今日、新安保関連法が施行された。
これに呼応して、シールズが中心になり国会前で抗議の集会を行い、深夜になっても叫び声をあげているようだ。若者が政治への関心を高めることは誠に喜ばしいことと思うが、私はシールズの活動には危うさしか感じ得ない。冷徹に見れば、一部のメディアの後押しを受け、それに便乗する野党政治家たちに擦り寄られ、舞い上がっていると言うのが実態であろう。集会で叫んでいる言語からも、まともな主張は感じられず、単に一般市民の(敢えて言えば深く考えていない人たちの)不安感情を掻き立てようとしているだけに見える。時に安倍首相をヒットラーに例える物言いもしていたようであるが、無辜の市民へのアジテーションという点で見れば、彼らのほうが余程ヒットラーに近いとも言える。
今年から選挙権が18歳に引き下げられる訳で、彼らが叫ぶ「民主主義ってなんだ」という事に従順に行動するなら、学生の政治参加を促すために自分の学内で地道な行動をするのが本筋であろう。自身では勝手に自主規制という事無かれ主義に浸っている一部メディアが、彼らの行動を煽り報道することで免罪符として利用している事は少し立ち止まって深く考えれば気付きそうなものである。
今日も、毎度変わらぬ「戦争法案廃止」と叫ぶ報道を見て、この人たちは日本を他国に売り飛ばしたいのかと暗澹たる気持ちになってしまった。テレビの市民インタビューでも漠たる不安を語る声を多く報じていたが、安保法制を整備しない限り、一方的に戦争を仕掛けられる危険性は高まることを理解すべきである。

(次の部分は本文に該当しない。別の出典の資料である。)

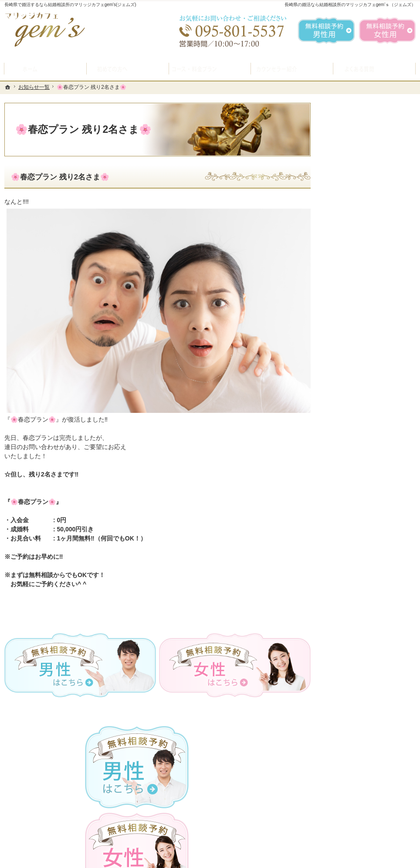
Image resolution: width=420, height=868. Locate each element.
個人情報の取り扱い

単純化して極言すれば、将来の日本は西欧の民主主義諸国と価値観を共有し共に歩むか、共産党独裁国家の属国として自由を失うかの二択であろう。中国の本質を良く理解できていなかった米欧はこれまで、天安門事件で世界から非難を受けて孤立した後に、その反省の上に中国が民主化を進めるであろうことを信じて、その歩みを助け、あわよくば13億人の大市場でのビジネス利得を夢見てきたのである。それが、経済発展と共に「中国の夢」を再興するとし、逆に拡張主義が前面に出てきているのが近年の中国の動きである。
太平洋を自国圏としている米国は、ようやくそれに危機感を抱き始めたようであるが、欧州諸国は地理的位置からも、まだ経済的利益さえ得られれば由としているように見える。

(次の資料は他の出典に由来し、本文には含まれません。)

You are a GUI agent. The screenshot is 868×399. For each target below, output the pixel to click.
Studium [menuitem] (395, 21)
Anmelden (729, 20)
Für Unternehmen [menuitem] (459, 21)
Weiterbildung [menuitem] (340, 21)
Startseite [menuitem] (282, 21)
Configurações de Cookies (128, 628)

日本列島を太平洋の中央に移動できるなら良いが、中国の太平洋進出を間近で塞ぎ込む位置にある我が国は、中国にとっては何百年かかろうが自国に引き込みたい存在であるのは間違いない。その地政学的位置を理解すれば、少なくとも抑止力は今すぐ高める必要がある。その上で彼の国が将来、拡張主義を捨てて、本当の隣国として価値観を共有できる存在となるのかを注視していくべきであろう。つまり、拡張主義が前面に出つつある今こそが集団自衛権が必要なのであり、米国の抑止力を利用すべき時なのであると思う。
安保法案成立時に、日本政府は国民の理解を得られるよう丁寧な説明をしていくとしたが、その後の動きを見ていると、まだまだ不十分であると感じざるを得ない。せめて、一般市民が漠然たる不安というものを、安保法制ではなく中国に対して感じるようにならなければ、いつまでたってもシールズのシュプレヒコールとそれに便乗する、野党の票の欲しい政治家たちの妄動は止まないであろう。
民主主義って何だ? は他人に対し叫ぶ言葉ではなく、我々一人一人が深く内省すべき言葉の筈である。